I tried adding the workflow JSON in the OP but ran into character limit issues. Our workflow does indeed start with a Form, but we were having Next Form Page node issues as well so we were hoping to achieve the desired level of waiting through the webhook wait node since it’s easy to GET a webhook url in a yaml pipeline.
Hey @awalbear
In Queue mode, n8n distributes workflow executions across multiple workers for scalability. However, this setup can introduce challenges with nodes that rely on state persistence, such as the Wait node. The Wait node generates a unique $execution.resumeUrl during execution, expecting the same worker to handle the incoming call to this URL to resume the workflow. In a distributed environment like Queue mode, the worker handling the resume call might not have the necessary context, leading to unexpected behavior, such as restarting the workflow.
Potential Solutions:
Review Workflow Design:
Separate Workflows: Consider splitting your workflow into two distinct workflows:
Primary Workflow: Handles the initial form input, processes data, and triggers the Azure DevOps pipeline.
Secondary Workflow: Starts with a Webhook node to receive the callback from Azure DevOps and continues the process.
Advantages: This design aligns with stateless execution models, reducing reliance on in-memory state and ensuring that each workflow is independently triggerable.
Utilize External Storage for State Management:
Persisting State: Store the necessary state information (e.g., execution ID, context data) in an external storage system (like a database) after initiating the Azure DevOps pipeline.
Resuming Execution: When the callback is received, retrieve the stored state to determine the appropriate execution path, ensuring continuity.
Evaluate Deployment Configuration:
Single Worker Mode: If feasible, configure your n8n deployment to use a single worker. This setup ensures that the same worker handles both the initial execution and the resume call, maintaining the necessary context.
Considerations: While this approach simplifies state management, it may impact scalability and fault tolerance.
Hmm. I guess I find that behavior kind of strange; I would expect that by the main node and the worker node sharing the same database that any execution information (including in-flight context needed for crossing an async boundary like a webhook wait or next form page wait) we would be able to avoid having to make breaks in the workflow chain to accommodate intermediate wait behavior.

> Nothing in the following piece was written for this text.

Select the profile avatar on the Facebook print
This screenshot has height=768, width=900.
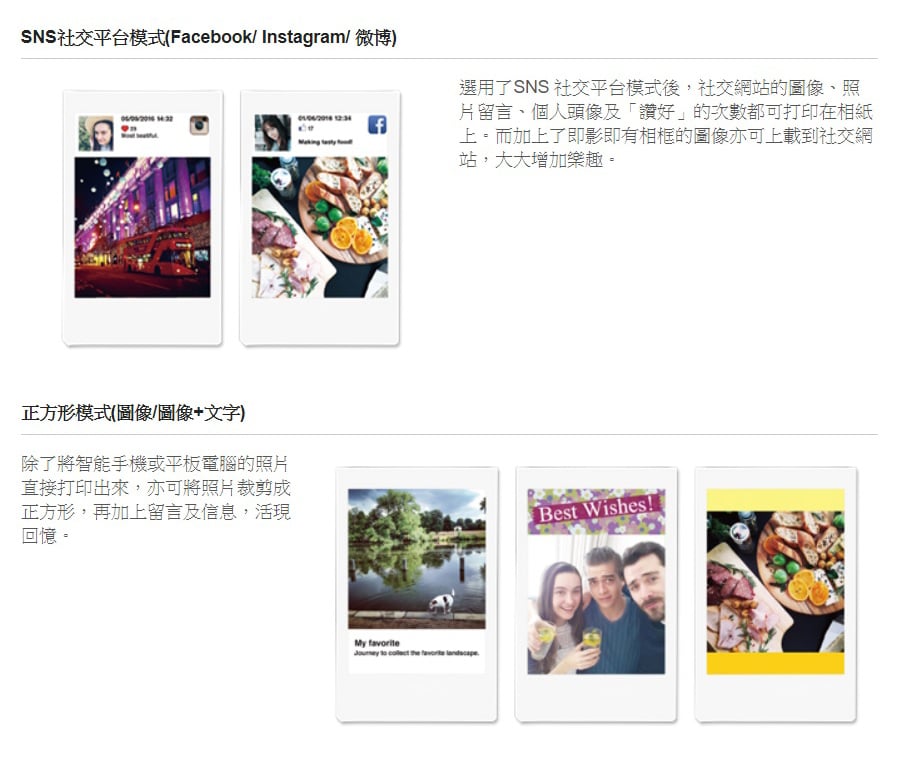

Furthermore, I was under the impression that when running the Test mode, all executions should be running on the main node, and only when production URLs, etc. were being used would the executions get scheduled on the worker. Is this a bug perhaps? Maybe an issue in my queue mode setup?
I did, that’s how I set up the Queue mode stuff we have right now. I think I’m just going to split the baby and make another workflow, not my ideal solution but at least it’ll unblock me.